Исходный текст:
-- -- --
Между тем, выходить сухими из воды лихим людям, кроме взятки, позволяло многое. В статье «Сибирская уголовщина» рассказывалось: «Следствие в Сибири страшно только на минуту, а потом дела совершенно изменяются. Ловкий и опытный человек даже не боится этих следствий и подсудностей, особенно человек, имеющий место и протекцию. За всяким следствием следует преследование, за одним судом следует другой. Где-нибудь найдется смягчение, а не то обеление. Подсудимый при прежних порядках не дремал, а только ухмылялся».
Жуткую историю поведал дальневосточный судебный чиновник В. Баралевский. В Александровской тюрьме на Сахалине под следствием 12 лет содержался некто Харитонов. Обладатель богатого криминального опыта и весьма неглупый, он использовал медлительность правоохранительных органов и несовершенство предписанных им инструкций по судопроизводству в свою пользу. Как только узнавал, что по его предыдущему правонарушению расследование подходит к концу, мерзавец совершал другое преступление, которое снова требовало затратного по времени следствия. Причем, специально для затягивания следственных процедур, последующие преступные акты уголовник предпринимал с новыми подельниками, поиском которых потом тщетно и долго занимались следователи (их трупы наверняка скрывала молчаливая тайга).
-- -- --
Что нужно сделать:
Перепишите отрывок исходного текста о сибирском следствии, начиная со слов «Жуткую историю поведал» и продолжая до слов «скрывала молчаливая тайга).». Замените в нём «12 лет» на «15 лет». Приведённый далее материал для работы не нужен.

Сохранённые записи данных:
-- -- --
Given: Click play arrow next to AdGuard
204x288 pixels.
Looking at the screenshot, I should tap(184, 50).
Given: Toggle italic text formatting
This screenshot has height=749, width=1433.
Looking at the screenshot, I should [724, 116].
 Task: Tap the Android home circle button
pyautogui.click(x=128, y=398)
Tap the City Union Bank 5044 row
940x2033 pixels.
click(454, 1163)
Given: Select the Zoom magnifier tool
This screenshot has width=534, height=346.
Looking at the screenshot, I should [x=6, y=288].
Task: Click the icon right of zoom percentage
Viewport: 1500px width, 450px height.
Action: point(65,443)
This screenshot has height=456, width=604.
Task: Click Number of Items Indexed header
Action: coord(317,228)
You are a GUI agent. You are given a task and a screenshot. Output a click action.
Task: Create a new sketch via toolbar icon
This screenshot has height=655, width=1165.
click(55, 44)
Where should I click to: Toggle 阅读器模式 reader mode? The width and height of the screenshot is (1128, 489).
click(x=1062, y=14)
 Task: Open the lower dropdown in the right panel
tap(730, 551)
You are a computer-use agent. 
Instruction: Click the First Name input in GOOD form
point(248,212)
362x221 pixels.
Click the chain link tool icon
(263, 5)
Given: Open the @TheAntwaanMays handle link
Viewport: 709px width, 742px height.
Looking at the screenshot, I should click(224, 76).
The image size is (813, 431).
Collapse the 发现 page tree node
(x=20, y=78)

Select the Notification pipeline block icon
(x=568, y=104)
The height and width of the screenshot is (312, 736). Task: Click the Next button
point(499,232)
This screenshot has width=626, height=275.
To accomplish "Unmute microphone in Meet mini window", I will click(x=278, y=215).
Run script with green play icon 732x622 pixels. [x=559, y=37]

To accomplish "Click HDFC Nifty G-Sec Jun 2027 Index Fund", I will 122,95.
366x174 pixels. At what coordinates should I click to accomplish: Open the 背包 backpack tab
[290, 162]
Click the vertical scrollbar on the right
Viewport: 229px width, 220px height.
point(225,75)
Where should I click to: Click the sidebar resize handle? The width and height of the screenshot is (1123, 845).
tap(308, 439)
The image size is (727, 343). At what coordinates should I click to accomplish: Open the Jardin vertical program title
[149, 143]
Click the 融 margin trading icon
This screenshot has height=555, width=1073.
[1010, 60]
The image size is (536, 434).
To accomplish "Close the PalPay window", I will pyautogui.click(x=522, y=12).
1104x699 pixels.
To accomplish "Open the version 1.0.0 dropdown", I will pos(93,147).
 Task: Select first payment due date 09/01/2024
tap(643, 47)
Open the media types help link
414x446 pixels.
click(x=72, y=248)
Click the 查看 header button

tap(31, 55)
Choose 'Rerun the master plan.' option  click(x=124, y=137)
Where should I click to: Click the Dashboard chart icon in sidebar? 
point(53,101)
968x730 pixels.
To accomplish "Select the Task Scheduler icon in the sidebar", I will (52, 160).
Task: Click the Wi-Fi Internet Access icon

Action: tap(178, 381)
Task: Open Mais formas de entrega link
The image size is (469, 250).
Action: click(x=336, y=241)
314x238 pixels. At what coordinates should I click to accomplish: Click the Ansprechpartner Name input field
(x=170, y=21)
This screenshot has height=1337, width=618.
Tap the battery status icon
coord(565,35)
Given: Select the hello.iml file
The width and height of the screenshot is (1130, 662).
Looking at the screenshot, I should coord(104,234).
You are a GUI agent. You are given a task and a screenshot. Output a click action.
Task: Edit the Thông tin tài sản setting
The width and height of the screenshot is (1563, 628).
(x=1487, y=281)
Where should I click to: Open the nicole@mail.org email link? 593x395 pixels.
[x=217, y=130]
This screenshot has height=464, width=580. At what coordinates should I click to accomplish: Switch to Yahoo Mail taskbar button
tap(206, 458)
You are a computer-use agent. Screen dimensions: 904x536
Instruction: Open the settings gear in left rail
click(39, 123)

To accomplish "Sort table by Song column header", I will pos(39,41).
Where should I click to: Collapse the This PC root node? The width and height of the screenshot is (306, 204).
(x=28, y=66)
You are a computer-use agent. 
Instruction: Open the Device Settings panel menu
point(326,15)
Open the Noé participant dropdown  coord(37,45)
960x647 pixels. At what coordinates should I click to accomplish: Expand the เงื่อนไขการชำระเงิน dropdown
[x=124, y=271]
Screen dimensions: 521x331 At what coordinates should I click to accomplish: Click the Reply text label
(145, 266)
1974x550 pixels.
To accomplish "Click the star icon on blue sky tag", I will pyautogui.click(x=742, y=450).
-- -- --
Письменный ответ:
Жуткую историю поведал дальневосточный судебный чиновник В. Баралевский. В Александровской тюрьме на Сахалине под следствием 15 лет содержался некто Харитонов. Обладатель богатого криминального опыта и весьма неглупый, он использовал медлительность правоохранительных органов и несовершенство предписанных им инструкций по судопроизводству в свою пользу. Как только узнавал, что по его предыдущему правонарушению расследование подходит к концу, мерзавец совершал другое преступление, которое снова требовало затратного по времени следствия. Причем, специально для затягивания следственных процедур, последующие преступные акты уголовник предпринимал с новыми подельниками, поиском которых потом тщетно и долго занимались следователи (их трупы наверняка скрывала молчаливая тайга).